Develish, Dorseteshire

Die Sommerhitze sog alles Leben aus Develish. An den Bäumen welkten die Blätter, die Pferde ließen die Köpfe hängen, zu matt, um das Gras abzuweiden, die Hühner hockten dösend im Staub, und in den Feldern stützten sich die Bauern schwer auf ihre Sensen. Nur die Schmeißfliegen gediehen, schwärmten in Massen um die Misthaufen vor den Viehställen und brummten durch jeden Raum im Herrenhaus.
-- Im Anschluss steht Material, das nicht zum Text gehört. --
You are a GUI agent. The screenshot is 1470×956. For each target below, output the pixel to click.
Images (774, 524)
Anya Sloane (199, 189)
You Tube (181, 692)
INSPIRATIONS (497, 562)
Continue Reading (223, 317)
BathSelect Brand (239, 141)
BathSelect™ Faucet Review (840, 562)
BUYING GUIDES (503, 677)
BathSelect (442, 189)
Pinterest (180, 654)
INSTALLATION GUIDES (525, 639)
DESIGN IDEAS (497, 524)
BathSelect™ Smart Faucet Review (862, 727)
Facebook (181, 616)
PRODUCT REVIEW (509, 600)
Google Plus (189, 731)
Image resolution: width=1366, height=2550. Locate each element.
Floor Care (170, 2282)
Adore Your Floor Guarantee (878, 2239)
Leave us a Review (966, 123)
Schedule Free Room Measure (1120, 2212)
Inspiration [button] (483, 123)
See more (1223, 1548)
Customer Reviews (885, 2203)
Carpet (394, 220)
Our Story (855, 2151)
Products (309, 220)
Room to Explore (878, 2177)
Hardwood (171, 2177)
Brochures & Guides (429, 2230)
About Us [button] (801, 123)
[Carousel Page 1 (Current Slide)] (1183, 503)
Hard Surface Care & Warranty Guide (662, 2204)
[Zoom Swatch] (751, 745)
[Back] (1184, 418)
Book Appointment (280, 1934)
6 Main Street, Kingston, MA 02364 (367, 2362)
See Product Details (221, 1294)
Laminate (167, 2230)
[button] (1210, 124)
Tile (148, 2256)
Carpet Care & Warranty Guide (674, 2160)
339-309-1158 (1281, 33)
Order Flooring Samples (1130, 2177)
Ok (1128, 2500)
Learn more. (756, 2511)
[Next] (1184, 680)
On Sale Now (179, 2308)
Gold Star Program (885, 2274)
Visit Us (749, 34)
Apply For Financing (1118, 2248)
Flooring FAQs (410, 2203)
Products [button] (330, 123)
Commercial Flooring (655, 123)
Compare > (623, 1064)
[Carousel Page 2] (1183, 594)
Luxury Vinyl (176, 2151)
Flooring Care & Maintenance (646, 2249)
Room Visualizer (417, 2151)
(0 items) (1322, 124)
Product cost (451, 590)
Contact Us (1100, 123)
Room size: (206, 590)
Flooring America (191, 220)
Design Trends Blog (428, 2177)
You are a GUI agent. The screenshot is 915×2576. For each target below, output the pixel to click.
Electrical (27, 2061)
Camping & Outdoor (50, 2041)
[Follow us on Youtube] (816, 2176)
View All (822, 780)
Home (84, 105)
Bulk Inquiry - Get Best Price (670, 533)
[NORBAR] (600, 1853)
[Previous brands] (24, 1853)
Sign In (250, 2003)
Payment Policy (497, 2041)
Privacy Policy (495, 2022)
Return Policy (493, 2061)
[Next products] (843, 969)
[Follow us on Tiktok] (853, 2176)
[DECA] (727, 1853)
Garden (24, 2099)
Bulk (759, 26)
Es war kein Tag zum Reisen, und entsprechend übellaunig gebärdete sich Sir Richard of Develish. Jedes Mal, wenn seine Diener einer Forderung nicht schnell genug nachkamen, erhob er zornig die Stimme, und da er so unwillig war, die Reise anzutreten, erregte alles seinen Zorn. Nur dem beruhigenden Einfluss seiner Gemahlin, Lady Anne, war es zu verdanken, dass die Reisevorbereitungen nicht zum Erliegen kamen. Seelenruhig setzte sie sich über alle Entscheidungen Sir Richards hinweg und befahl der Dienerschaft, seine Taschen gemäß ihren Weisungen zu packen.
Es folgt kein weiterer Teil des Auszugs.